Welcome to Flirting with Data. I have organized this blog around projects, which are made up of data and tools. Each post is from one of four categories: project, data, tools or aside. The asides tend more towards soliloquys, though. The main purpose of the blog is to keep all of my thoughts organized and in order for later reference. Hopefully there’s something here to help others organize their data analysis setup and maybe some useful data. Feel free to contact me if you’d like to contribute in any way (guest writer, contribute code, data or tools).
An end goal of this blog is to track projects in all phases. If anybody has a better template for managing projects on a blog, especially something fast and scrum-like, I’d love to hear.

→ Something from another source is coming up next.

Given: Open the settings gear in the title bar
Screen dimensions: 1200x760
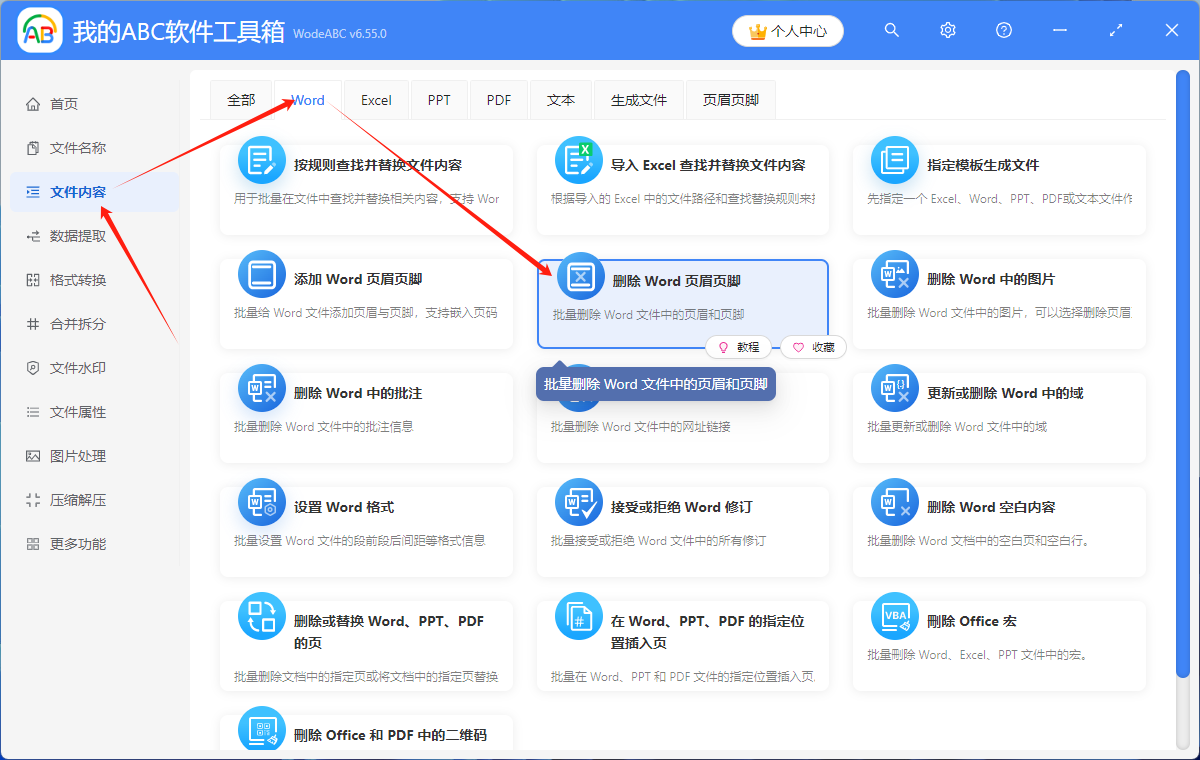Looking at the screenshot, I should tap(947, 30).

Although I’m not sure how formal I want to get with it. I don’t want any overhead, but I do want to have small, clearly defined chunks of work that could be done in a couple hours of free time here and there. Perhaps a position at a small liberal arts college somewhere is a solution. Cheap, happy labor; no professional feedback; mild peer review. There were reasons it took me- how many?- years to get my phd. And the full time job was one of them…
- Whole Genome Scan Algorithm Improvement
- In Progress; 20% towards goal
- worked through some linear algebra
- need to get draft algorithm implemented
- need to get candidate dataset for association study
- need some preliminary results for my version and current practice
- decide if theory pays off in this case
- Digital Image Enlargement Algorithm
- Research Not In Progress; 5% towards goal
- solicited feedback from friends in related (image processing) field
- ballparked the infrastructure needed for printing, storing, manipulating the relevant images; put together a collage in illustrator to test printing on the plotter (4′ wide “print”)
- KML Tools (google earth format)
- Research Started; Not In Progess; 20% towards goal
- wrote code in S language (R) to take various data formats as input (different lat/long representations in databases or spreadsheets) and write out the corresponding KML files
- would like to convert it to S4 OO code so that it’s more maintainable
- need to add support for everything other than points and lines
- Statistical Analysis Virtual Machine
- Not Started; dream stage
- I want to spend my time analyzing data, not configuring a new workspace every time I get a new computer or start a new job. Thus, I would like to set up a virtual machine that has my workspace set up, which I can clone and carry around with me.
- Fisheries Management/Convervation
- Portfolio Optimization
- Basically, how do I invest my meager savings for the long run?
- patents
- java
- Heterozygosity and humans
- opt ed
- Weather
- Random graphs; TSP
- Dynamical system estimation (non-linear regression)
- metabolic engineering
- fisheries modeling
- Academic Explorer
- Academic Thermometer
- Priors for spherical data (think earth habitat)- a cylinder is probably good enough, and a square is a decent approximation most of the time- it’s just not that elegant.
- Graph traverser
- Function Space Optimization (Chinese Train Problem)
- Tetrachromat test
- thesis pub [1] Senescence paper
- thesis pub [2] distances for annotations from ontologies
- Scalable S
- Sent out some emails; killed project
- It was brute force, and I ended up going with a more elegant bootstrap approach which is much less computationally intensive.